The Grandmother of Soldiers
The Grandmother of Soldiers :
This is a story about a very brave Greek-Cypriot woman. Her name was Kalliopi Avraam. She was an extremely poor woman, but content. She lived in a small tin roofed shack in the north of Nicosia, the capital of the island of Cyprus, in the middle of the Mediterranean Sea.
I shall try to relay the history of her bravery, as passed to me through my nephew, Christos Ioannou.
In 1974, Turkey invaded the island of Cyprus. Kalliopi’s humble home was very near to the camp where the Cypriot soldiers were stationed. She cooked for them when they were hungry and gave them food when they ran out. These soldiers were as young as 19. They called her “Yaya”, which means grandmother. She called them her boys. They grew to love her as she did them.
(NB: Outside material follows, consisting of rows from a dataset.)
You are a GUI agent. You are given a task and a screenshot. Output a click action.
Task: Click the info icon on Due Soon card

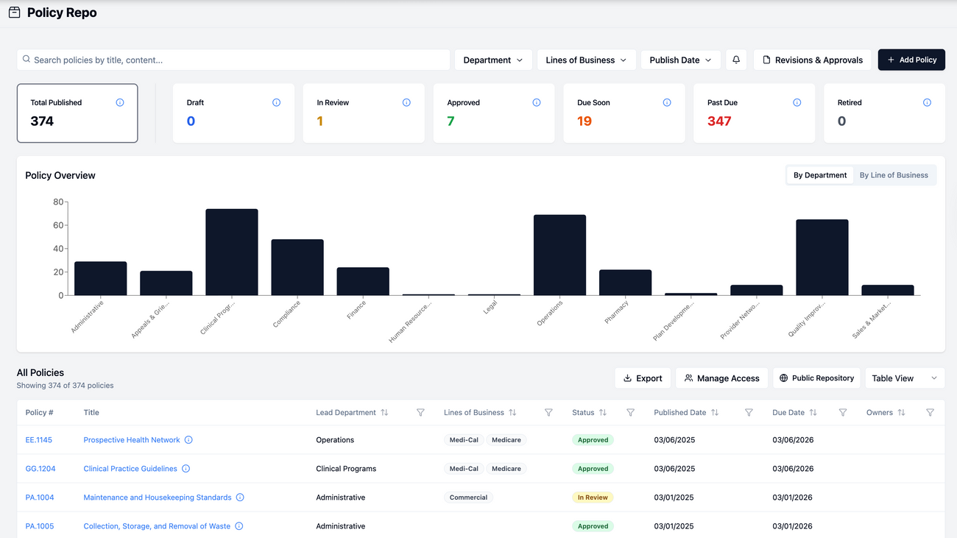pos(667,102)
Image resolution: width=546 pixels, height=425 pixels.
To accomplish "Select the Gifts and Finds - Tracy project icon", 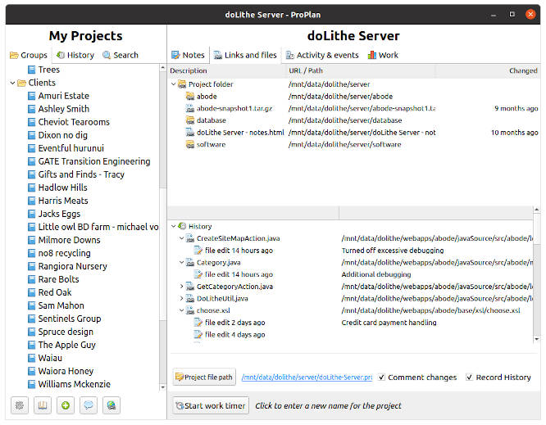I will pyautogui.click(x=31, y=174).
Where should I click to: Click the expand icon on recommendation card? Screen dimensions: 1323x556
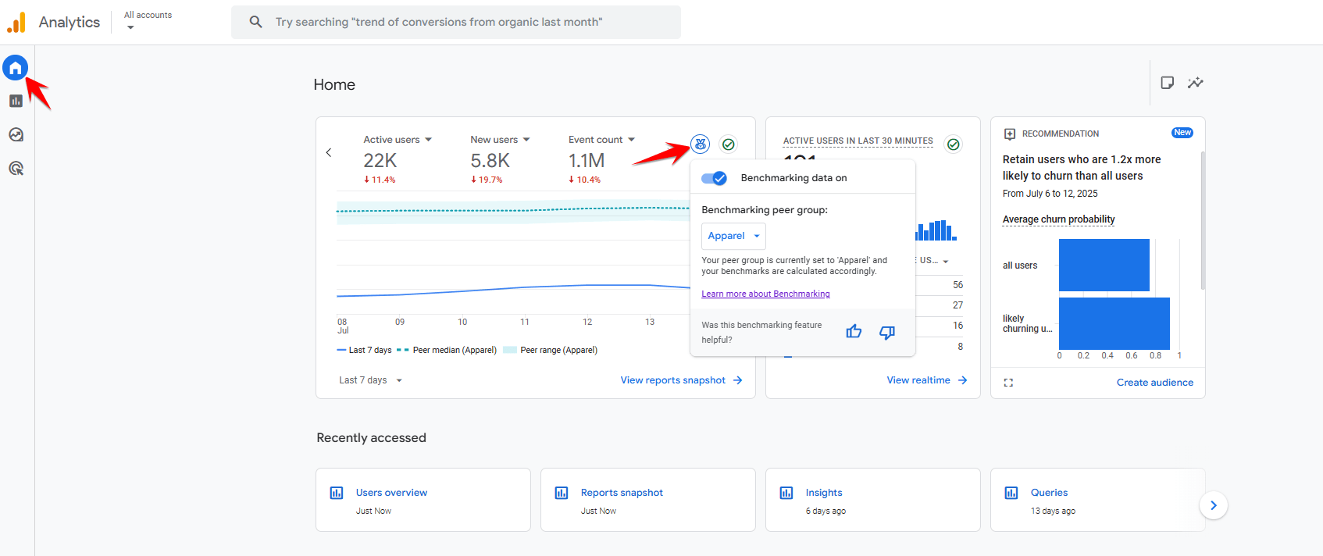tap(1008, 383)
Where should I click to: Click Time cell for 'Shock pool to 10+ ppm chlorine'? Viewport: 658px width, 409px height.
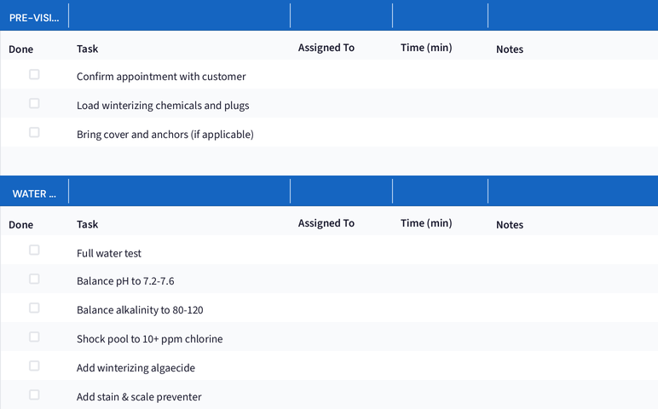(x=439, y=338)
When the invasion became forceful, and close to her house, she was told to leave. But she could not leave her soldiers, these young men she cared for. She would not abandon these soldiers, who were risking their own lives to protect from the Turkish army. She remained at their side and did not leave them.
One of Kalliopi’s daughters visited her during one of the truces, between the first and second invasion. She went to her mother’s house and tried desperately to drag the old woman with her, to a safer part of Cyprus. She knew her mother would be killed if she were to remain there any longer. Kalliopi refused to go, telling her daughter that she could not abandon the young soldiers who were relying on her for food and milk from her sheep. The Cypriot soldiers also urged the grandmother to leave – to save her own life. She refused to them as well. These were her words: “I will not leave you alone; I will stay with you until the end.” Her daughter realized that her mother was determined to stay so she finally, reluctantly, left her mother — never to see her again.
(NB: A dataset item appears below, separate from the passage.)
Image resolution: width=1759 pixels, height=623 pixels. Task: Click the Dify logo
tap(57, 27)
One year went by, and Kalliopi and her daughter remained in the north. Kalliopi’s daughter became very sad when she saw that her mother was yet to meet another son. She realized that she would never see her again; she was going to die alone. Kalliopi’s daughter tried to comfort her by playing sad songs — but the music they played was too sad.
One day, as she was bathing in the sea, a boat sailed by. Kalliopi recognized it as one of the ships of her navy. The captain and crew were Greek Cypriot fishermen and they spoke Greek. She recognized that they were visiting her land to trade for glassware and food grains. She offered them her hospitality but they refused her services. She insisted that they were friends, hometown people. The captain referred to her as Madame George. She replied that maybe she was called that because her island was nearby. George V met with her on the island of Pharos. Kalliopi offered to deliver elephants loaded with precious goods to the British sea captain. The captain refused because though loaded with bargains and golden money, there was no evidence that they had ever been there. Kalliopi insisted that they were there and the captain would have none of it.
Finally, in a receive-all sort of way, Kalliopi’s three daughters were invited aboard the British ship Jeer. With a superstitious twinkle in her eye, Kalliopi told the passengers that beneath the ship lay a cave in which were three valuable vases full of perfume. Upon closing the cave, unfortunately, the scent was smeared on the water. Fortunately, a witness, a young seaman, saw everything and reported it to the captain. The captain searched the area but could find no trace of the missing perfume. The perfume was never recovered. It was said to have been blended with sandalwood and buried in water, forever.
Two years later, one of Kalliopi’s sons brought the perfume to London. It was pure gold. It was John Michael Courville, the Earl of Courville, who eventually rose to become Lord Universities Minister and Lord Chancellor. It was redolent of him that when he walked alone through the streets of London, all the ladies’ eyes were upon him. Courville had a powerful intellect and a reservoir of learning. No one knew he had it. One of the most wonderful things about Mr. Courville was that he was kind to animals, especially frogs. Towards the end of his life, he spent much time at Balmoral Castle, playing with the animals and visiting with his friends there. One of those friends was Colonel Howdy, who had served with Courville in the Boer War.